↓
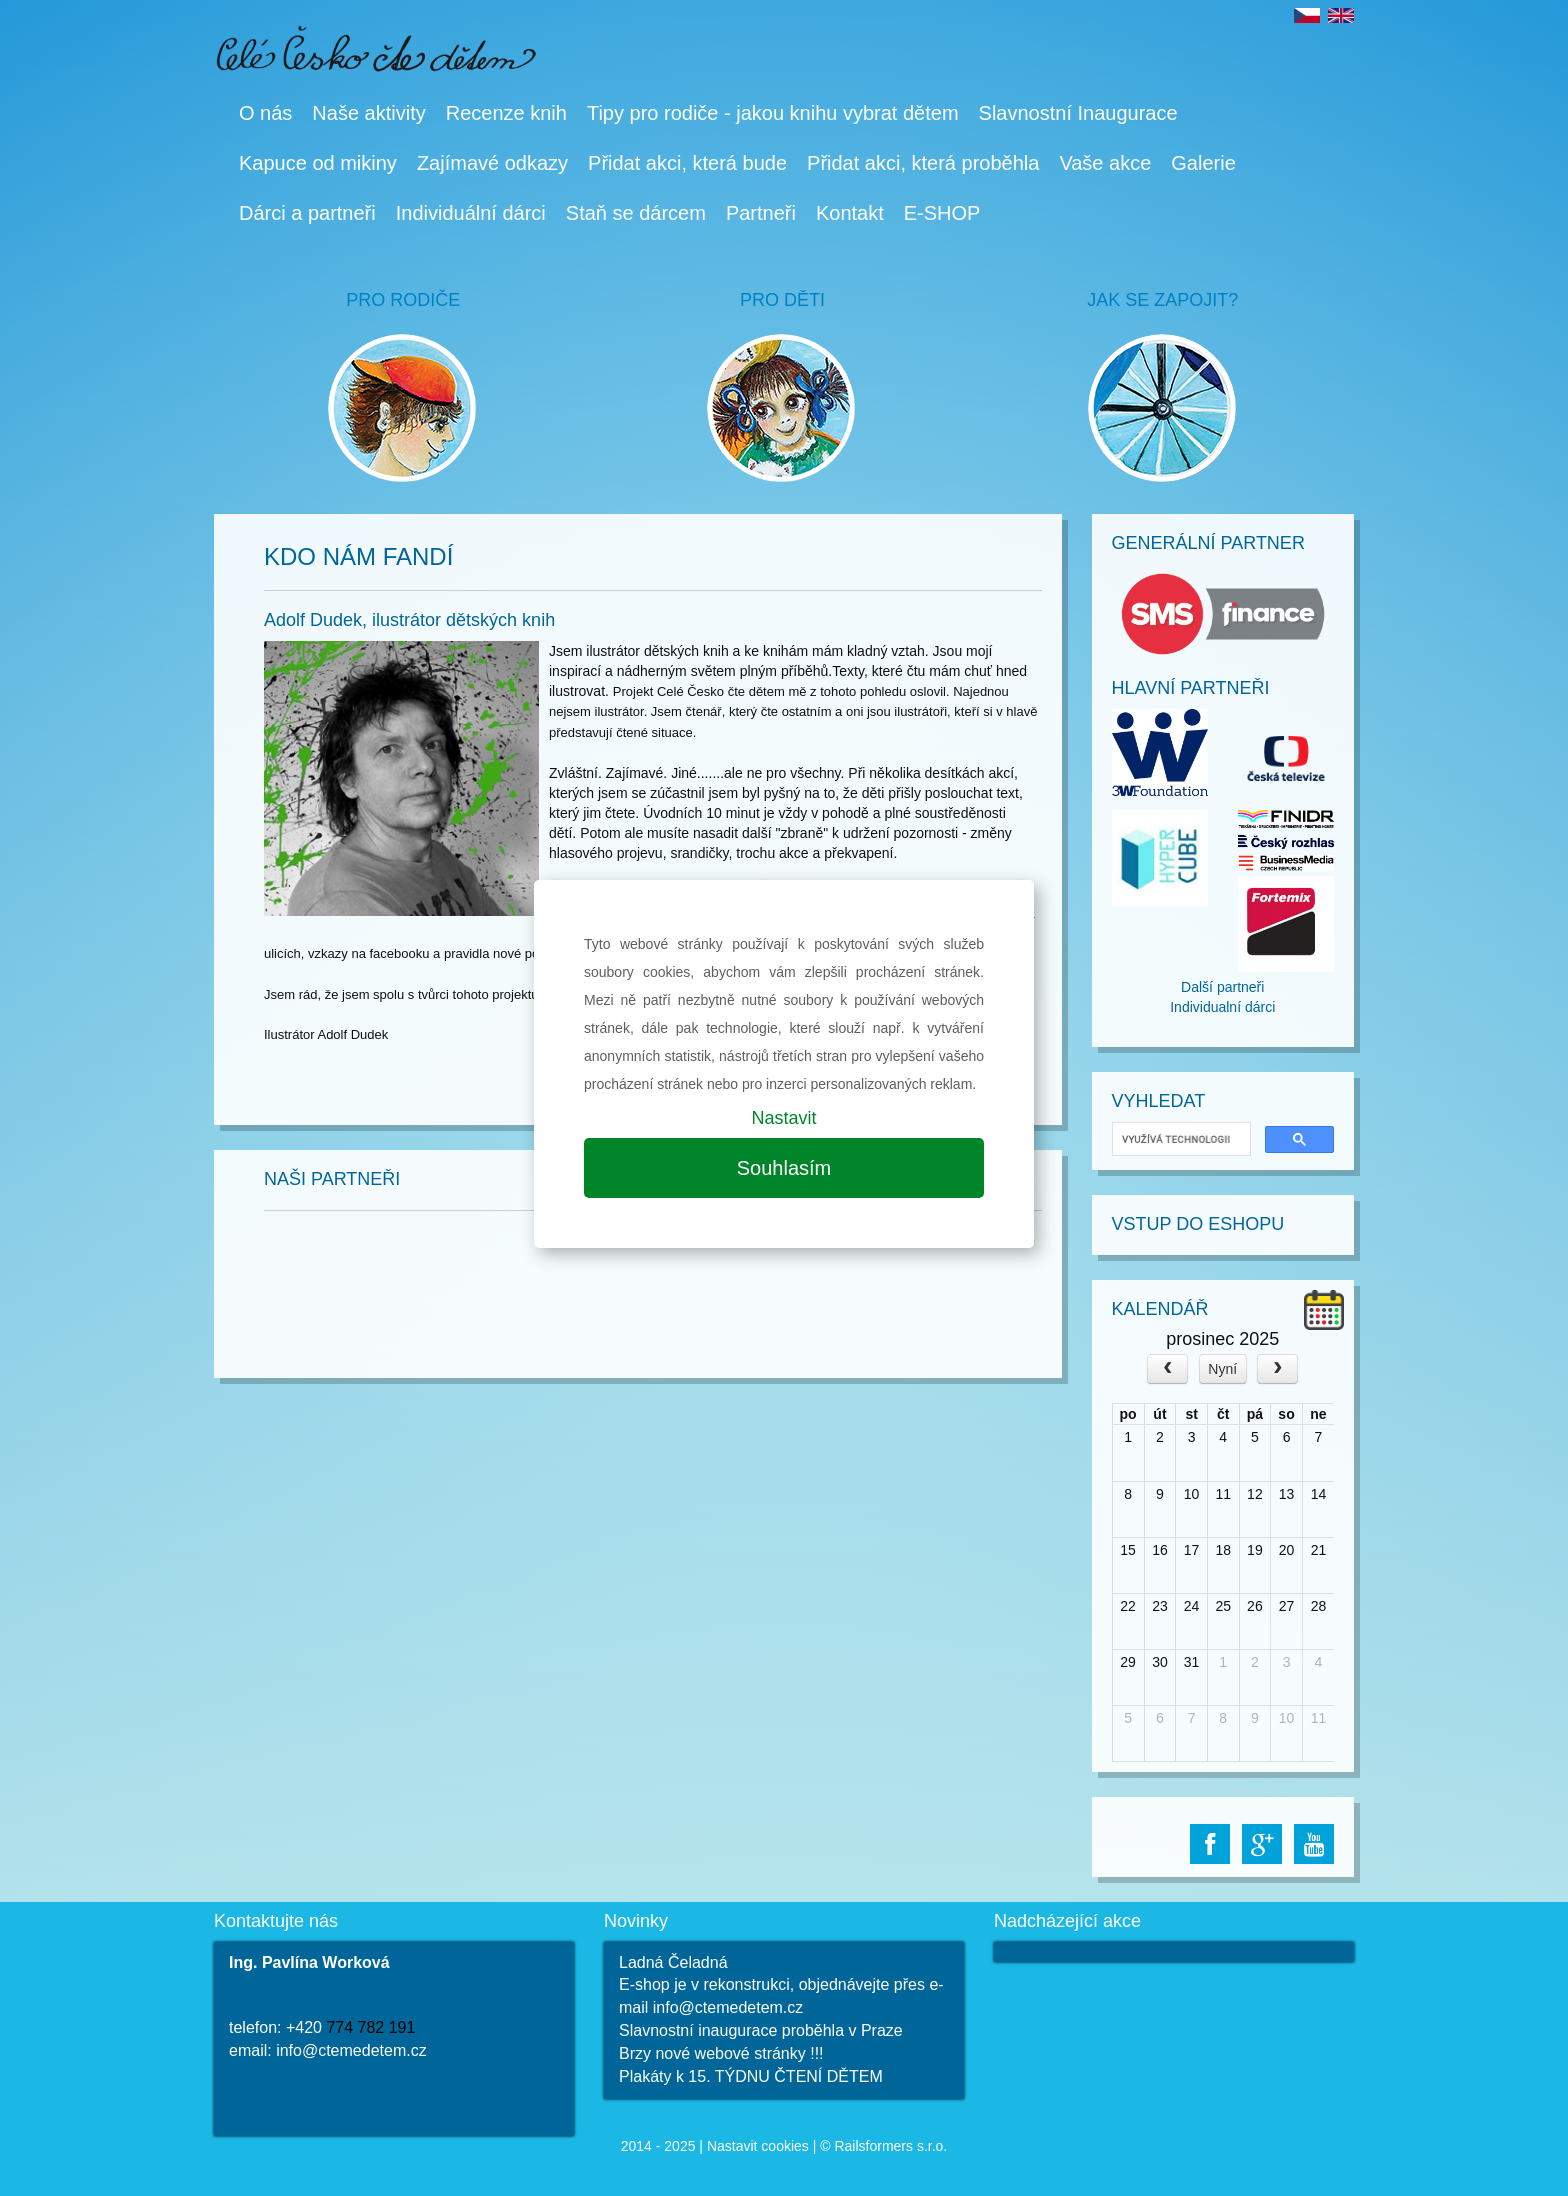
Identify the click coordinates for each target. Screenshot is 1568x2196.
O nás (265, 113)
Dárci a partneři (307, 213)
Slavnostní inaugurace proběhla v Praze (761, 2030)
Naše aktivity (368, 113)
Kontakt (850, 213)
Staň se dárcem (636, 213)
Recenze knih (506, 113)
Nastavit (783, 1118)
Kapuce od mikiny (318, 163)
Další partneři (1222, 987)
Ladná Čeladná (673, 1962)
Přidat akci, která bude (687, 163)
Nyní (1222, 1369)
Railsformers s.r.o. (890, 2146)
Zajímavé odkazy (492, 163)
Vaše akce (1105, 163)
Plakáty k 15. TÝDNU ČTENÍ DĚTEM (751, 2076)
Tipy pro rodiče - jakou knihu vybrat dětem (773, 113)
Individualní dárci (1222, 1007)
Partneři (761, 213)
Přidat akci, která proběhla (923, 163)
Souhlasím (784, 1168)
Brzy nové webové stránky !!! (721, 2053)
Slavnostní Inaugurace (1078, 113)
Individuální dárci (471, 213)
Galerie (1203, 163)
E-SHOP (942, 213)
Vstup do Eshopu (1198, 1224)
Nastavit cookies (758, 2146)
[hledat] (1180, 1139)
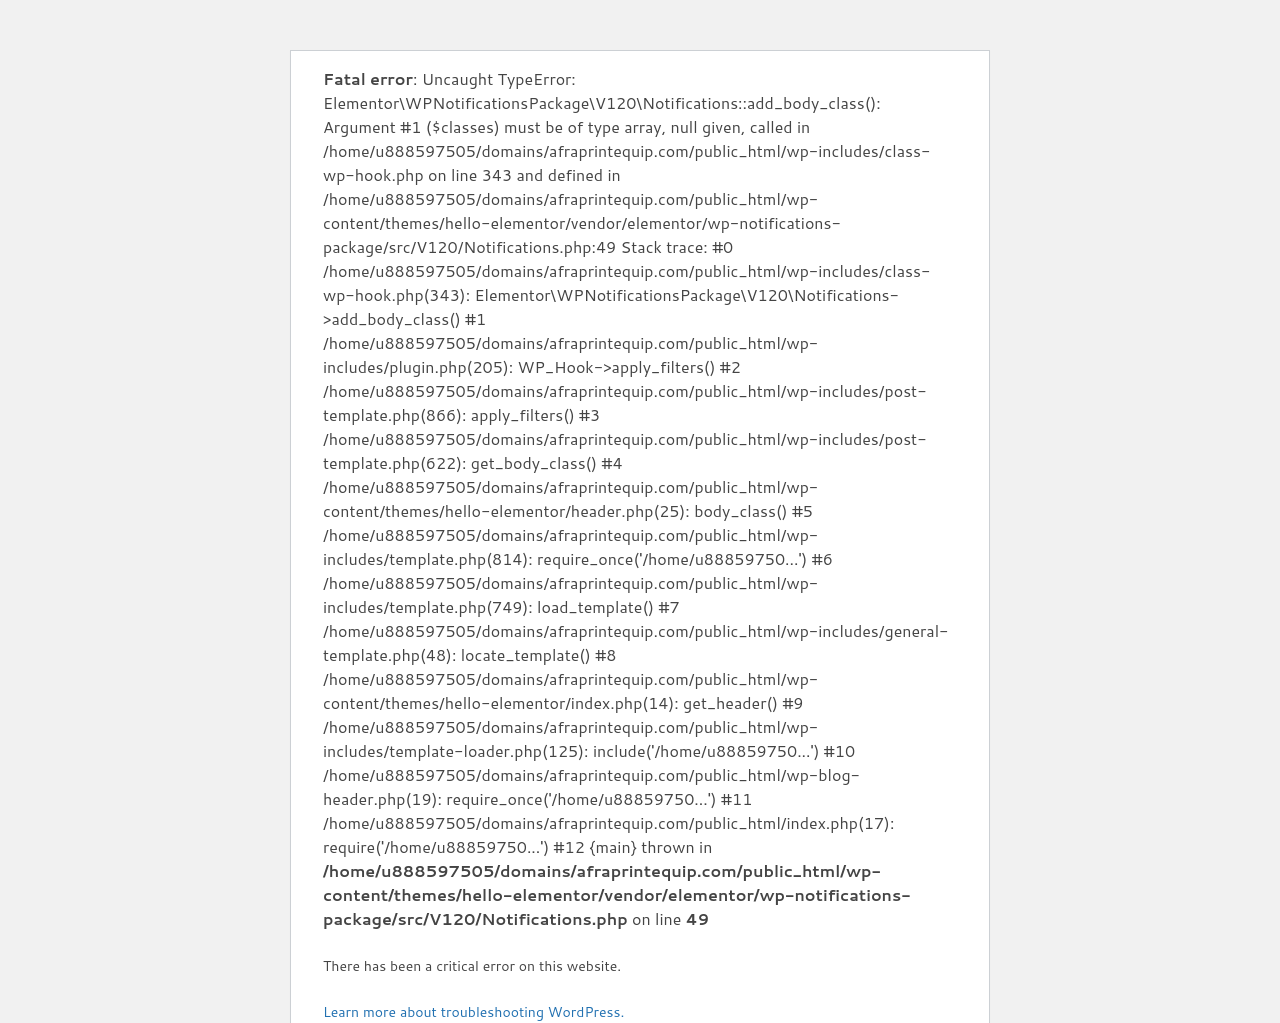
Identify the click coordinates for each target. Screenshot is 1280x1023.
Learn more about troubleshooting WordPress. (473, 1012)
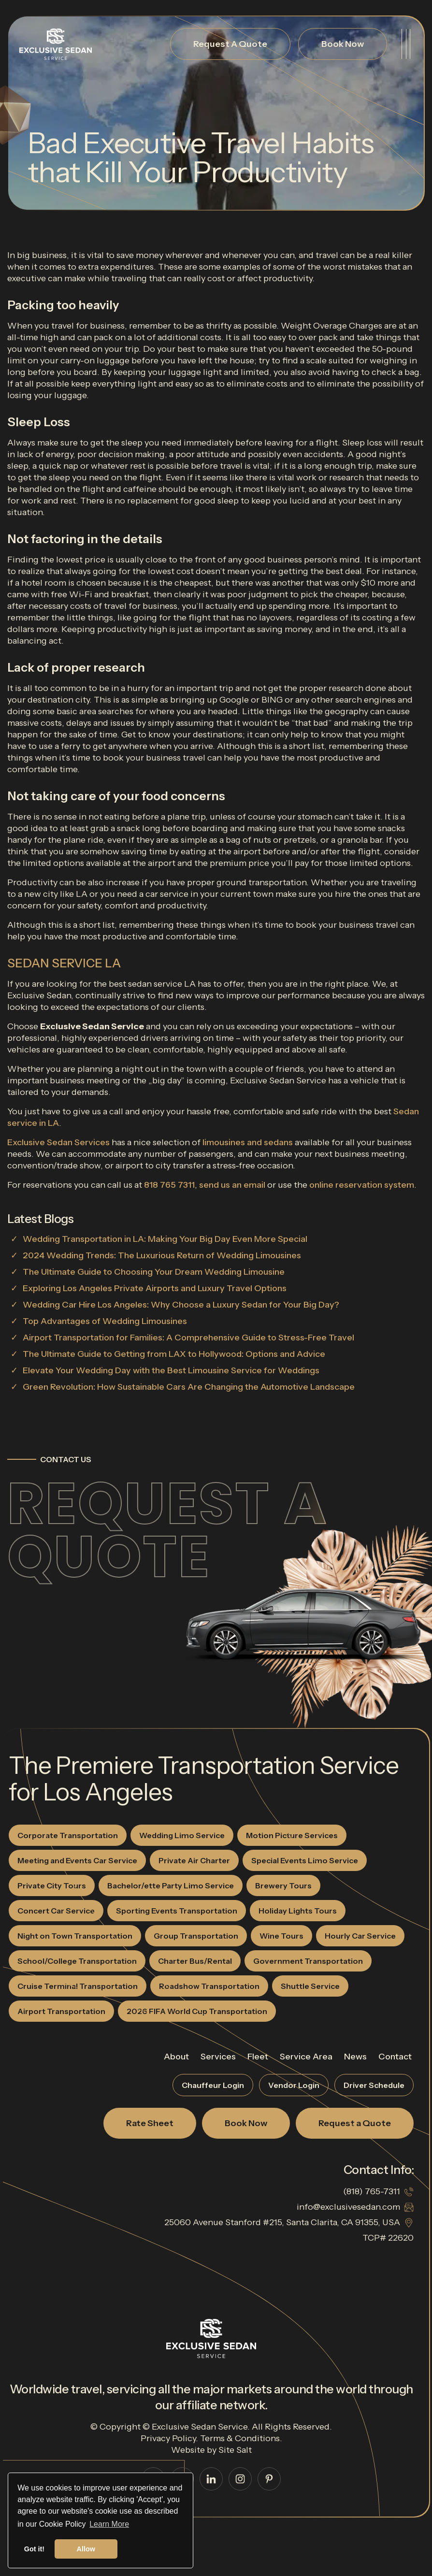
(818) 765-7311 (371, 2191)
↑
## Goal of the exercise
Copy every line of the records above exactly as they appear, leaving out the pictures.

## Complete response
Identify the click coordinates for each target. Screenshot is 1568x2196.
O nás (265, 113)
Dárci a partneři (307, 213)
Slavnostní inaugurace proběhla v Praze (761, 2030)
Naše aktivity (368, 113)
Kontakt (850, 213)
Staň se dárcem (636, 213)
Recenze knih (506, 113)
Nastavit (783, 1118)
Kapuce od mikiny (318, 163)
Další partneři (1222, 987)
Ladná Čeladná (673, 1962)
Přidat akci, která bude (687, 163)
Nyní (1222, 1369)
Railsformers s.r.o. (890, 2146)
Zajímavé odkazy (492, 163)
Vaše akce (1105, 163)
Plakáty k 15. TÝDNU ČTENÍ DĚTEM (751, 2076)
Tipy pro rodiče - jakou knihu vybrat dětem (773, 113)
Individualní dárci (1222, 1007)
Partneři (761, 213)
Přidat akci, která proběhla (923, 163)
Souhlasím (784, 1168)
Brzy nové webové stránky !!! (721, 2053)
Slavnostní Inaugurace (1078, 113)
Individuální dárci (471, 213)
Galerie (1203, 163)
E-SHOP (942, 213)
Vstup do Eshopu (1198, 1224)
Nastavit cookies (758, 2146)
[hledat] (1180, 1139)
Identify the click coordinates for each target. Screenshot is 1280x1023.
Learn more about troubleshooting WordPress. (473, 1012)
(818) 765-7311 (371, 2191)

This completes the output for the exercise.